*SELECTED PASSAGE*:
════
But the story of this century hasn't been the further empowerment of the West, but the East – led by China and India – surging ahead while the West sees its economic primacy slipping away.

And, with the credit crunch, the transfer of wealth and power from West to East has gathered pace. President Obama's stimulus package is, after all, funded by the Chinese. History tells us that from the rapid fall of Imperial Spain to Britain's own decline after two ruinous world wars, real power isn't vested in armies or politicians but in debt and in who owns that debt.

This great phenomenon of our lives (power shifts of this magnitude are rare in history) isn't just a case of the greedy and often unproductive West mortgaging its future to an acquiring and focused East, it's also about demographics. Most of the West is getting older, whereas look East and you mostly see young, growing populations. This West is weighed down by in-built inflation, not for goods and services, yet – although that will come as the East demands more for what it alone can produce – but for health and long-term care. On the other side of the coin, a lot of UK companies are simply a pension fund with a business tacked on.

Economists know this wealth transfer from West to East is happening at breakneck speed, as do those involved in international banking and trade – but what about private investors? That's you and me. When I started in financial journalism a decade or so ago I was told by nearly every independent financial adviser that the ideal portfolio for a private investor involved a majority of UK holdings, with less in the US, Japan and Europe, and as little as 5 per cent in the so-called emerging economies – China, India, Brazil and Russia.
════
*SOURCE EXCERPT*:
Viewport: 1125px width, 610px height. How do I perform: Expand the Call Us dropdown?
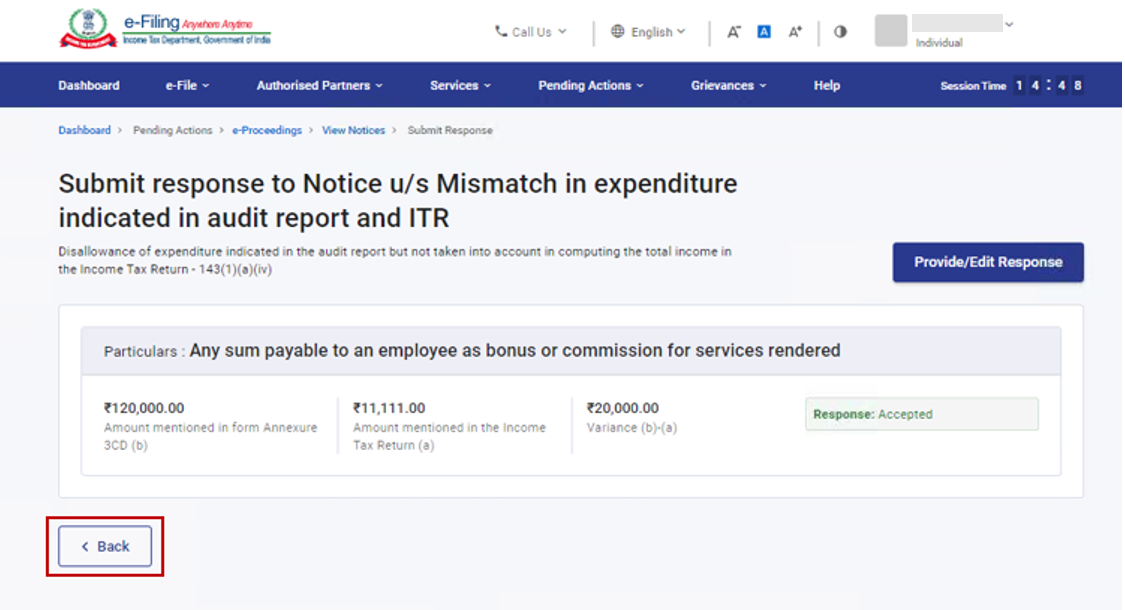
════
*TASKS FOR THIS EXERCISE*:
1. In the passage about wealth moving from West to East, what share of a private investor's portfolio did advisers say should go to emerging economies?
2. Write the next few paragraphs of the passage on the West-to-East wealth shift, picking up after its last sentence.
The listing has no connection to the passage about wealth moving from West to East.

*OUTPUTS IN ORDER*:
1. As little as 5 per cent.

2.
Today, despite such a fundamental shift in world power and wealth, IFAs still repeat the same mantra. They argue that investing in emerging countries means you are exposed to high risks from adverse currency moves and greater political instability. In addition, investing in the UK stockmarket gives you access to firms that have global interests able to benefit from the dash for natural resources caused by the expansion of the emerging economies.

But, over the long term, investment returns don't lie. If you had invested £1,000 in the FTSE 10 years ago, you would, on average, be sitting on a loss of around £350. The same money invested in most emerging economies would have given excellent returns. And that's 10 years – a long time in the investment stakes.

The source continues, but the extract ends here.